DOCUMENT SEGMENT:
Irulandi carefully waters his cows at the malodorous shed as an overcast sky sends down the first few drizzles. The most important pilgrimage place of the numerically-strong OBC Thevar community, Pasumpon and adjoining villages also have a substantial Dalit population.

“We do consider the cow holy. It helps us in farming. But there is another reason too. By giving its life, it saves us during difficult times,” Irulandi explains, as he wipes his rheumy eyes every other minute.

Irulandi with his cows. ~Photo: Sruthisagar Yamunan/The Hindu

Much of the farming in this dry Ramanathapuram district depends on the rain. A good crop, mostly peanut and paddy, is subject to the vagaries of nature. Drought here is no evanescent event. Its memories stay fresh.

And it is in drought that the cow becomes the saviour. “We sell the old cows that could no longer lactate to the butcher. A good cow can fetch us Rs 20,000; a life saver when we struggle for a day’s meal,” Irulandi says as he puts a stack of hay in front of the beasts. A cow that does not provide milk is a great burden given how costly the feed has become. If cannot be sold, it would die of starvation without benefiting anyone.

There are questions of culture and religion too. Not just bland economics.

GIVEN DATA:
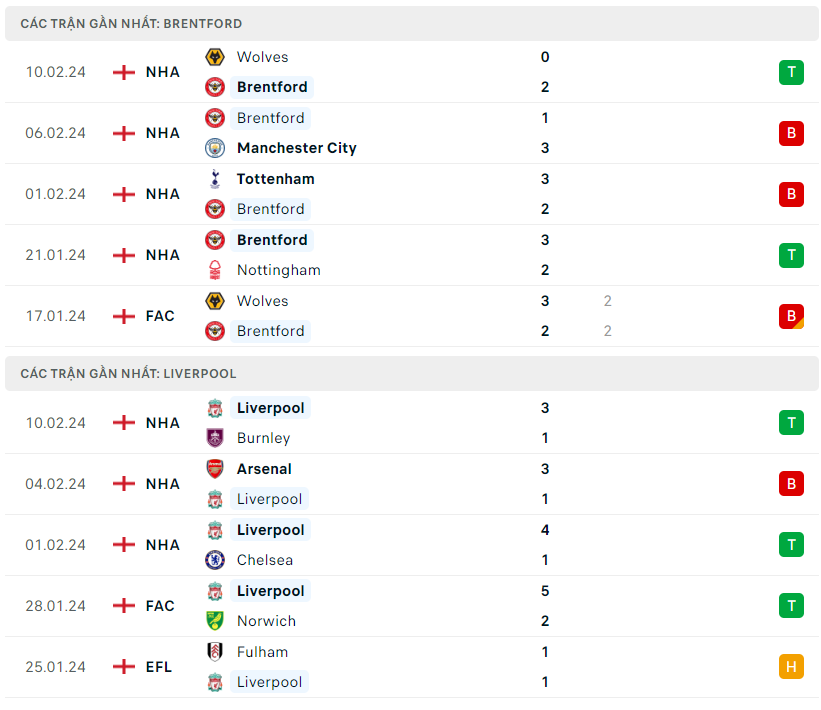The image size is (821, 710).
Task: Click the 25.01.24 EFL match date
Action: pyautogui.click(x=56, y=667)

EXERCISE:
Pick up the report on Irulandi's cows and drought in Ramanathapuram after its last sentence and write the next few paragraphs.

OUTPUT FOR THIS TASK:
What could be the yardstick to consider the cow holy? Are religious texts enough? Many animals help humans in their work. Many others, like the goat, help them out of starvation. But why single out the cow? And can something divine be butchered?

With sowing completed in the adjoining lands, the village’s community hall makes a perfect place for a leisurely game of cards. The heavy smoke of the beedi refuses to clear, as laughter fills the enclosure.

All through their lives, the cow finds a place in one ritual alone. “When we build a new house, it is mandatory to bring the cow and make it urinate inside. We believe this cleanses the place and brings prosperity as cow is Lakshmi,” remarks Santhanam, who belongs to the Pallar community.

Their village deity though is Kali. Unlike the benign Lakshmi, Kali, with her garland of skulls and wielding blood-soaked weapons in hand, accepts sacrifices — goats, chickens and pigs. There has never been a custom of worshipping Lakshmi in the village. But this changed when the Brahmins finally began entering the “colony”.

For long, the Dalit community was condemned as untouchables. Their very sight made the “others” tainted. A bath, and incantations, became necessary to wash the impurities off.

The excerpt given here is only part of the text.